Craig Martin, in 100 Hikes In New Mexico, points out that there is a parallel trail going up the east rim of Long Canyon. He suggests using that parallel trail to make a loop in the middle of this ascent. I looked for the point where the ridge trail re-joins with the Long Canyon trail but failed to find it. Either it is very faint or it was obscured by snow. It could be a great variation on the hike.


The SummitPost site notes that this trail overlaps with one of the approaches to Wheeler Peak (New Mexico’s high point). They suggest that you camp here and get both peaks in a single weekend. Also, they suggest dining in Taos. Excellent suggestions!

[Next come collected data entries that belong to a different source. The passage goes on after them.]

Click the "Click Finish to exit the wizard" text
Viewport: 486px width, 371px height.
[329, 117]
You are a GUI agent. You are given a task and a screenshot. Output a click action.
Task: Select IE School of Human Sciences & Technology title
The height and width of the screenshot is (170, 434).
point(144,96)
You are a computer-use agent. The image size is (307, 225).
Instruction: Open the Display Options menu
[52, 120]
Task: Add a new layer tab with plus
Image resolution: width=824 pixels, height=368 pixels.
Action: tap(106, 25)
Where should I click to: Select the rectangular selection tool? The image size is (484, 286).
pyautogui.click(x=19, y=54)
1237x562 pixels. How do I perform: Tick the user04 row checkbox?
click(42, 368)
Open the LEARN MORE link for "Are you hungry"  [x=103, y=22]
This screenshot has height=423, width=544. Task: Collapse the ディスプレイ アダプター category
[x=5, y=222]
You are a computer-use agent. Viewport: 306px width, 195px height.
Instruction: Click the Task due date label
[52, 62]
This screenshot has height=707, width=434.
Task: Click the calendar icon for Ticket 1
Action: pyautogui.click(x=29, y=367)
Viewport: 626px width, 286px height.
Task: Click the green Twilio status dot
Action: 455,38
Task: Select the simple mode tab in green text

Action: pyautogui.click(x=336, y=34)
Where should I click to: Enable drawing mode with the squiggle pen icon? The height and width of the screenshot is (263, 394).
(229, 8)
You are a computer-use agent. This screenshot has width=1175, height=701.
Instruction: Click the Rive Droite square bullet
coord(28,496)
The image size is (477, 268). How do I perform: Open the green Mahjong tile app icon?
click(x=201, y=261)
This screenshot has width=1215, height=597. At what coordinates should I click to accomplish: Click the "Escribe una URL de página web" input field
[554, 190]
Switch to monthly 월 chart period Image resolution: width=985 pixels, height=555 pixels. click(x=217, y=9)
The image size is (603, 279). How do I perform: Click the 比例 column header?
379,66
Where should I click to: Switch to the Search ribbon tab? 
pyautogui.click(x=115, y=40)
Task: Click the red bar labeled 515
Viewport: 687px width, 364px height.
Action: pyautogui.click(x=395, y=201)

This route describes a trail in the bottom of Long Canyon. An online description of an alternative route on the Gold Hill Trail, running up the eastern rim of Long Canyon, can be found at Taos Trails.

Anne’s Travel’s has an extensive report on this trail, with several photos that do much to capture the alpine feel of this route.

StavIsLost rates this hike as “tame” (which is perfectly sensible, if you’ve read about his ventures into not-tame areas). His photos do a great job of capturing the leap from dark canyon bottom to open mountain tundra.

Some of the earlier reports observed numerous blow downs along the Long Canyon Trail. Evidently a trail team did much to clear this trail in 2019, many thanks!